I mentioned that we joke about ‘Sak pa la’ a lot in Haiti, usually when people miss out on food. But in life it’s so much more than missing out on treats. It’s not being brave enough to try something new, so you miss out- sak pa la. Not going on a mission trip because you can’t afford it and missing the experience of your life- sak pa la. Not following God’s prompting to do something amazing but crazy scary- sak pa la.
As I think back on 19 years of ministry in Haiti I see many opportunities, many moments when I WAS THERE. I don’t know how I got fortunate enough to be called to Haiti. I can say that now, but the first time felt like something I wanted to miss! The first trip was horrendous. The travel- in the back of a dumptruck- was terrible for me and my motion sickness. I was hot and nauseous and wrote in my journal “What was I thinking, I can’t do this. Next time I’m sending a check.” But that first morning God started speaking to me through my Women’s Devotional Bible- “discouragement turns to encouragement when you turn your eyes from your circumstances and focus on the Lord”. My eyes were open those first few days, I was present fully, experiencing life in Haiti, meeting amazing people- many of whom are still dear friends today.
That first morning we went down to the church. We had a few songs translated into Kreyol, but we had written them out phonetically to make it easier for us to read them. The worship leader from the Haitian church was there to practice with us. He was looking at the words and trying to figure out what language it was! We started singing and two young men who were sitting and watching came up to say hi. We are still friends today. That worship leader, Toto, now oversees our mission in Haiti.
We learned quickly that Toto was a well- respected and very well-connected community member. Toto made the beginning of Hut Outreach possible. He knew the right people to help us, his English was great and his Kreyol teaching was just as good.
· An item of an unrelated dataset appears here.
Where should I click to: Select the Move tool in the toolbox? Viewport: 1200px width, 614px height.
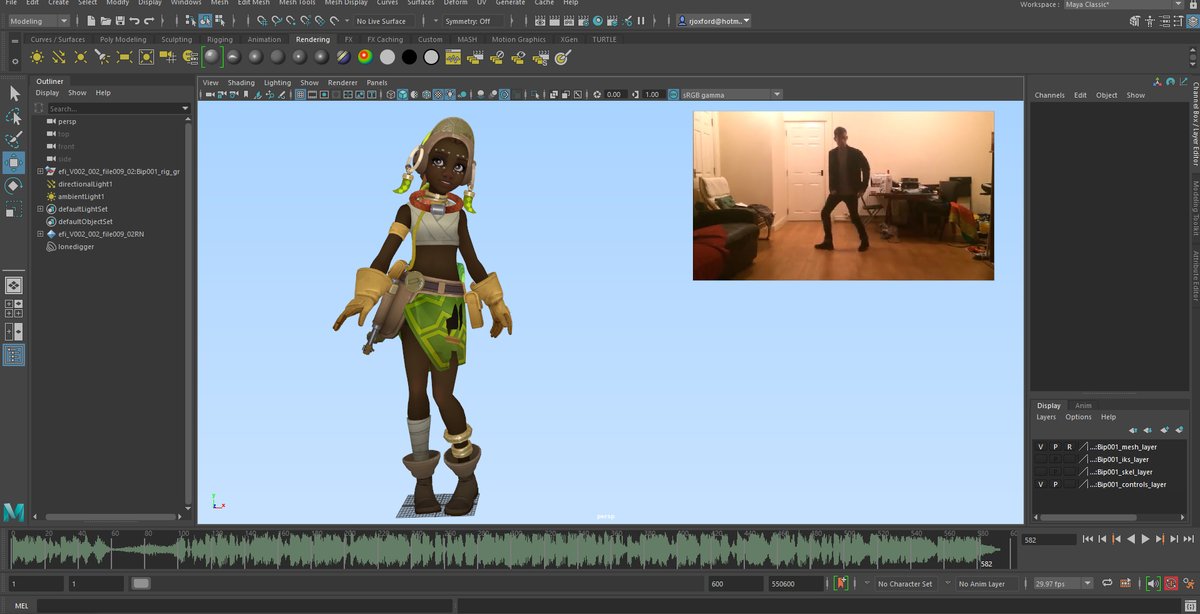tap(14, 163)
That first trip we were the rogue missionaries who snuck off and had lunch with our new friends at their house. We got in trouble, as did our friend Ketlene for cooking for the ‘blans’. We weren’t supposed to eat anything outside the compound. We skipped beach day to take a new friend to the market to buy some things for his family. We bought a chicken, and rice and beans, and soap and toothbrushes, then Kiki told us what he really wanted- a Bible. We found the Bible and added it to the overflowing bags. I still remember the moment watching Kiki carry bags and a chicken through the streets of downtown Les Cayes. He got the biggest smile on his face and said, “For the first time I understand what a gift is.” I’m so glad I was la (there). Here I was, a new college graduate working the job I always wanted, living with my husband in a lovely “starter” home and I got to experience Kiki learning the word gift. I can still see his face! I remember getting home from that trip and walking into my house and being overwhelmed with gratitude.
Sak pa la could be the mantra of my life. The moments in Haiti that bring tears to my eyes and joy to my heart could have easily been missed.